TMEM41B is a novel regulator of autophagy and lipid mobilization

Francesca Moretti; Phil Bergman; Stacie Dodgson; David Marcellin; Isabelle Claerr; Jonathan M Goodwin; Rowena DeJesus; Zhao Kang; Christophe Antczak; Damien Begue; Debora Bonenfant; Alexandra Graff; Christel Genoud; John S Reece‐Hoyes; Carsten Russ; Zinger Yang; Gregory R Hoffman; Matthias Mueller; Leon O Murphy; Ramnik J Xavier; Beat Nyfeler

doi:10.15252/embr.201845889

Transparent Process

Scientific Report

Author Affiliations

Francesca Moretti¹,
Phil Bergman²,
Stacie Dodgson³,
David Marcellin¹,
Isabelle Claerr¹,
Jonathan M Goodwin²,⁵,
Rowena DeJesus²,
Zhao Kang²,
Christophe Antczak²,
Damien Begue¹,
Debora Bonenfant¹,
Alexandra Graff⁴,
Christel Genoud⁴,
John S Reece‐Hoyes²,
Carsten Russ²,
Zinger Yang²,
Gregory R Hoffman²,
Matthias Mueller¹,
Leon O Murphy²,⁵,
Ramnik J Xavier³ and
Beat Nyfeler (beat.nyfeler{at}novartis.com)*,¹

¹Novartis Institutes for BioMedical Research, Basel, Switzerland
²Novartis Institutes for BioMedical Research, Cambridge, MA, USA
³Harvard Medical School, Massachusetts General Hospital, Boston, MA, USA
⁴Friedrich Miescher Institute for Biomedical Research, Basel, Switzerland
⁵Present Address: Casma Therapeutics, Cambridge, MA, USA

↵*Corresponding author. Tel: +41 792612693; E‐mail: beat.nyfeler{at}novartis.com

View Abstract

Abstract

Autophagy maintains cellular homeostasis by targeting damaged organelles, pathogens, or misfolded protein aggregates for lysosomal degradation. The autophagic process is initiated by the formation of autophagosomes, which can selectively enclose cargo via autophagy cargo receptors. A machinery of well‐characterized autophagy‐related proteins orchestrates the biogenesis of autophagosomes; however, the origin of the required membranes is incompletely understood. Here, we have applied sensitized pooled CRISPR screens and identify the uncharacterized transmembrane protein TMEM41B as a novel regulator of autophagy. In the absence of TMEM41B, autophagosome biogenesis is stalled, LC3 accumulates at WIPI2‐ and DFCP1‐positive isolation membranes, and lysosomal flux of autophagy cargo receptors and intracellular bacteria is impaired. In addition to defective autophagy, TMEM41B knockout cells display significantly enlarged lipid droplets and reduced mobilization and β‐oxidation of fatty acids. Immunostaining and interaction proteomics data suggest that TMEM41B localizes to the endoplasmic reticulum (ER). Taken together, we propose that TMEM41B is a novel ER‐localized regulator of autophagosome biogenesis and lipid mobilization.
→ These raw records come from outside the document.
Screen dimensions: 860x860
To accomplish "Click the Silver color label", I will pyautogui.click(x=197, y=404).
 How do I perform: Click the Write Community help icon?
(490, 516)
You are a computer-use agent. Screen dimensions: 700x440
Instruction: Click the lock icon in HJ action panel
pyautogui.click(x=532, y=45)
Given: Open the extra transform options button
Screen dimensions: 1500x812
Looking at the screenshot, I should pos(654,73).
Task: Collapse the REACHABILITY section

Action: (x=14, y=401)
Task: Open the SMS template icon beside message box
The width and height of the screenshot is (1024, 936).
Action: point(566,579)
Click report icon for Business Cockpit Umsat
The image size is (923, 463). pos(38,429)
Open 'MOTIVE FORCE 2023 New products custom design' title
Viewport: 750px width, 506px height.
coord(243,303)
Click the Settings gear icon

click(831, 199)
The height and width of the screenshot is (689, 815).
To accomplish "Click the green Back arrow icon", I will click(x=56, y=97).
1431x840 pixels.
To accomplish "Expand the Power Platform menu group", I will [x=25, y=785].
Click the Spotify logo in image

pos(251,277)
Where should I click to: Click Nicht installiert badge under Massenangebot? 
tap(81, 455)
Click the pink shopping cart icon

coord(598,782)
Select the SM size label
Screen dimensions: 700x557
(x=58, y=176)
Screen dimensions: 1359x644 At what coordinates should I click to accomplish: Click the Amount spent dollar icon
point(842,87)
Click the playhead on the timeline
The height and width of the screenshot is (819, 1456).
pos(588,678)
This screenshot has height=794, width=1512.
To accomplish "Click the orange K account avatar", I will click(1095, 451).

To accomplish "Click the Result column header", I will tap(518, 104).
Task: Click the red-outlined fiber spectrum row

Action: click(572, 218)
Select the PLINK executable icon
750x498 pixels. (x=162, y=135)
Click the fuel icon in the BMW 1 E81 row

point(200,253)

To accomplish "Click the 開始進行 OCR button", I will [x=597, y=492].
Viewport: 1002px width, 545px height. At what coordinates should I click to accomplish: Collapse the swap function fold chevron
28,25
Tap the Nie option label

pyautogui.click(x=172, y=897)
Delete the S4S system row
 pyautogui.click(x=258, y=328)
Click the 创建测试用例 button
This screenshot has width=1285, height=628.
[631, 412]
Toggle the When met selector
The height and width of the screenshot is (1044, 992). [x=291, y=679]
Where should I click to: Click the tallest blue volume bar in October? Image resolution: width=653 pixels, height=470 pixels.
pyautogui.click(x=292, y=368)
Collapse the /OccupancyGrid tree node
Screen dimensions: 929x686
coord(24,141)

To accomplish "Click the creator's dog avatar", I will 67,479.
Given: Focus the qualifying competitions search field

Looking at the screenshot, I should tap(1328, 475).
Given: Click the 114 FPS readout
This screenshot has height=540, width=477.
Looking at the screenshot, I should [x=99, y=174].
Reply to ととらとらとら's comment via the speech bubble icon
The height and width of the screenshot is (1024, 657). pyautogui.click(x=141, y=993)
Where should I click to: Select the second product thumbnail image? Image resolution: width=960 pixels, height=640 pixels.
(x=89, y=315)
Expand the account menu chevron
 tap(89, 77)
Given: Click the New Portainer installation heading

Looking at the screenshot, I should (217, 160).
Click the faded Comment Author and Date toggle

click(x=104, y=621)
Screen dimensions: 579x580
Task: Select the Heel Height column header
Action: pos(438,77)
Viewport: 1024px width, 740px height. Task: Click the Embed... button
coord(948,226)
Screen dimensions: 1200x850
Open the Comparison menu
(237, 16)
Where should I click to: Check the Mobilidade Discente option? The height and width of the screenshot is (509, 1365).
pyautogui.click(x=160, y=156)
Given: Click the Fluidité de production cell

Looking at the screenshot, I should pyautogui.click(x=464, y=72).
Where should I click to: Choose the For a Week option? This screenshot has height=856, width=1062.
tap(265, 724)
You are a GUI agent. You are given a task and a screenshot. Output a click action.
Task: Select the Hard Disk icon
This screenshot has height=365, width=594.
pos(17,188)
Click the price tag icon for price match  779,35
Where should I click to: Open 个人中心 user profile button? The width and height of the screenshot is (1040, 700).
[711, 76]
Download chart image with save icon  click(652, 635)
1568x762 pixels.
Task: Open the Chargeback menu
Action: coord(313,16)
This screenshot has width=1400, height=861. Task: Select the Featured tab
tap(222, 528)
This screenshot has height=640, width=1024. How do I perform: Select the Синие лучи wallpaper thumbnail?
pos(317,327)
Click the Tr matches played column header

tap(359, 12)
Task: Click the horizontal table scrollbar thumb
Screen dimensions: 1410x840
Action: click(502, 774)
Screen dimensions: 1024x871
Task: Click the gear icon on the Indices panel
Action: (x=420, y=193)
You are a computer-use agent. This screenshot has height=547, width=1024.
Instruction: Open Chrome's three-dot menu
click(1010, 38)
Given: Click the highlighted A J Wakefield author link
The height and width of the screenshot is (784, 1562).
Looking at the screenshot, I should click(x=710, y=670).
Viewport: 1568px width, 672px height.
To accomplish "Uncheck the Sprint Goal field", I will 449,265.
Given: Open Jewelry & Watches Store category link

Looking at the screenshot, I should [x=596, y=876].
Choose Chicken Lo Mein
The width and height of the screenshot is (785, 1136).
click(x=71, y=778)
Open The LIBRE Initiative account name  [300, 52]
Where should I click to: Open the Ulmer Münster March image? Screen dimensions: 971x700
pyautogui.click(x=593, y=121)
See also: E Morel & P Codogno (September 2018)

Synopsis

Autophagy maintains cellular homeostasis by targeting damaged organelles, pathogens or misfolded proteins for lysosomal degradation. The ER transmembrane protein TMEM41B is a novel regulator of autophagosome biogenesis, lipid droplet homeostasis and mitochondrial respiration.

TMEM41B localizes to the endoplasmic reticulum.
Knockout of TMEM41B impairs autophagosome biogenesis and lysosomal delivery of cargo.
Absence of TMEM41B results in enlarged lipid droplets.
TMEM41B is required for mobilization and mitochondrial β‐oxidation of fatty acids.